▸ **WHAT IS REQUIRED**
Take the lines below beginning at the line that has "The width and height of the screenshot is (437, 404)." and stopping after the line that has "You are a computer-use agent. The", and print them exactly as they are, with no other lines.

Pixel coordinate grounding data
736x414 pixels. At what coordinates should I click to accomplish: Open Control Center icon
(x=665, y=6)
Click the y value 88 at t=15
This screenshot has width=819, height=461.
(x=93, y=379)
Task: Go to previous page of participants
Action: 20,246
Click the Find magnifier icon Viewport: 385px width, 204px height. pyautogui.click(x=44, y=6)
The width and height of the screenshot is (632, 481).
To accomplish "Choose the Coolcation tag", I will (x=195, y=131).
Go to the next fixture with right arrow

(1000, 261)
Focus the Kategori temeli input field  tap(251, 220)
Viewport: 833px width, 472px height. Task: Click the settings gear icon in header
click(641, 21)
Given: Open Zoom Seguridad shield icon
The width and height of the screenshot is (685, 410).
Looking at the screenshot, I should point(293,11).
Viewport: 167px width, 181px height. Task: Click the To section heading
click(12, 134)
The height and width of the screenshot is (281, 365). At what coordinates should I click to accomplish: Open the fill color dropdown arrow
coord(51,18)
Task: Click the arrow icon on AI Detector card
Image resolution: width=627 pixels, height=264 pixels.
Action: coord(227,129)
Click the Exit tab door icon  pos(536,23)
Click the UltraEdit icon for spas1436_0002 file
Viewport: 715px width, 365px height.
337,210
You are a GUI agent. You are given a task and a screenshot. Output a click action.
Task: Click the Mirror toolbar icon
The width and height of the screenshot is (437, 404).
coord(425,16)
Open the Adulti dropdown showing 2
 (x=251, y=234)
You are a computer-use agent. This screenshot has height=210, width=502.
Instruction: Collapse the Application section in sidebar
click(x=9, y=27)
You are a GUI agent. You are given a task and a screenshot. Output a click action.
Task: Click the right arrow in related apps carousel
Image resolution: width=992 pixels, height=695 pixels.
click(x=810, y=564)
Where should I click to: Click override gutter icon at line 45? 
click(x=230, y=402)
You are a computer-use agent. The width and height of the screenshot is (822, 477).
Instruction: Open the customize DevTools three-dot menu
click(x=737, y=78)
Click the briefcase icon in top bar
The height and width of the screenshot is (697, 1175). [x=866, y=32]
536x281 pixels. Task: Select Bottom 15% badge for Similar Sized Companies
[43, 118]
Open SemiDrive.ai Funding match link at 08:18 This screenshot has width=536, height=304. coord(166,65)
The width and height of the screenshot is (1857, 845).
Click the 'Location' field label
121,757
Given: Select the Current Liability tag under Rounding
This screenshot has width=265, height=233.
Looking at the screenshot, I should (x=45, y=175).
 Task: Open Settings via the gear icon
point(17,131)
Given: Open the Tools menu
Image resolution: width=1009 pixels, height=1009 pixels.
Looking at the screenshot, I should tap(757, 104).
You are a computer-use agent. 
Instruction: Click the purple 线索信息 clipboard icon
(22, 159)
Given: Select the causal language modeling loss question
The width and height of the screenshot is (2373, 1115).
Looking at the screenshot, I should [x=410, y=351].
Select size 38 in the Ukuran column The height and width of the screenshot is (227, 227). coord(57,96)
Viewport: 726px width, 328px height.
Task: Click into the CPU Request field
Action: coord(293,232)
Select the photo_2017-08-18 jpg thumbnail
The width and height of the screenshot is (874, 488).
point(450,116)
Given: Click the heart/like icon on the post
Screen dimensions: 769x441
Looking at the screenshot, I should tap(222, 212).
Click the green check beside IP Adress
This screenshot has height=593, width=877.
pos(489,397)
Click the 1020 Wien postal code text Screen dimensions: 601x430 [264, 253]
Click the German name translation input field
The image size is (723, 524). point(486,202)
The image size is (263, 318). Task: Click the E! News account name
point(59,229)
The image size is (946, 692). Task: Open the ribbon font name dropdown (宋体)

▸ **FINISHED EXERCISE**
The width and height of the screenshot is (437, 404).
coord(425,16)
Open the Adulti dropdown showing 2
 (x=251, y=234)
You are a computer-use agent. This screenshot has height=210, width=502.
Instruction: Collapse the Application section in sidebar
click(x=9, y=27)
You are a GUI agent. You are given a task and a screenshot. Output a click action.
Task: Click the right arrow in related apps carousel
Image resolution: width=992 pixels, height=695 pixels.
click(x=810, y=564)
Where should I click to: Click override gutter icon at line 45? 
click(x=230, y=402)
You are a computer-use agent. The width and height of the screenshot is (822, 477).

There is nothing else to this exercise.